#### WORK TO BE COMPLETED
An exact copy of the lines from the one containing "Task: Open help via the pink question mark" through the last line below is required; include both of those lines and no others.

#### EXTRACTED INFORMATION
+ + + + +

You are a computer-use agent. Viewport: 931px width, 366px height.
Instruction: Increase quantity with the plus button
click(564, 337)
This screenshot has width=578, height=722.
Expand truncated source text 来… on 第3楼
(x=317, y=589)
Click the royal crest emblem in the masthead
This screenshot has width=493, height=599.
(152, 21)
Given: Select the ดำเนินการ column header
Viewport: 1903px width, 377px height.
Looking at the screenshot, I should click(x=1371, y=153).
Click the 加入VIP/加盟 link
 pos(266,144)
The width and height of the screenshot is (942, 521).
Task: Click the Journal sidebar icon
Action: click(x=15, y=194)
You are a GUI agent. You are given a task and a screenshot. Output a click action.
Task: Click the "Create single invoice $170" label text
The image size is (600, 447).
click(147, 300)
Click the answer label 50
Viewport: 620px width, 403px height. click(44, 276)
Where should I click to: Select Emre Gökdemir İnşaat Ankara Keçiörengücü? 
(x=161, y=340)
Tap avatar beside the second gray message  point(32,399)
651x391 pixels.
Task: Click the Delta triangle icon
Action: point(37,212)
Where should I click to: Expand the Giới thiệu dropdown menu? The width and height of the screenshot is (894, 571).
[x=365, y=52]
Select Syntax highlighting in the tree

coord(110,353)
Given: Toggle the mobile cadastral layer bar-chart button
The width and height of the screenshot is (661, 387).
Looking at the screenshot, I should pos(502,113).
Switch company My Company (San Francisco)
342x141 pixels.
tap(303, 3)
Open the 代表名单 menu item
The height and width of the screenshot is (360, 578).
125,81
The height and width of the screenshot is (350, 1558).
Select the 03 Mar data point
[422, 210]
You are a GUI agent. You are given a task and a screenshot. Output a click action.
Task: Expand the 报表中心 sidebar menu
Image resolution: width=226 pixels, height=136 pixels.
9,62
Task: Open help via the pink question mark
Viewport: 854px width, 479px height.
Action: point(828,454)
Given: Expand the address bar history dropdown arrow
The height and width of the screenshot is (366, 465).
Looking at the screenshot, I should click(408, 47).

+ + + + +

#### OUTPUT FOR THIS TASK
Task: Open help via the pink question mark
Viewport: 854px width, 479px height.
Action: point(828,454)
Given: Expand the address bar history dropdown arrow
The height and width of the screenshot is (366, 465).
Looking at the screenshot, I should click(408, 47).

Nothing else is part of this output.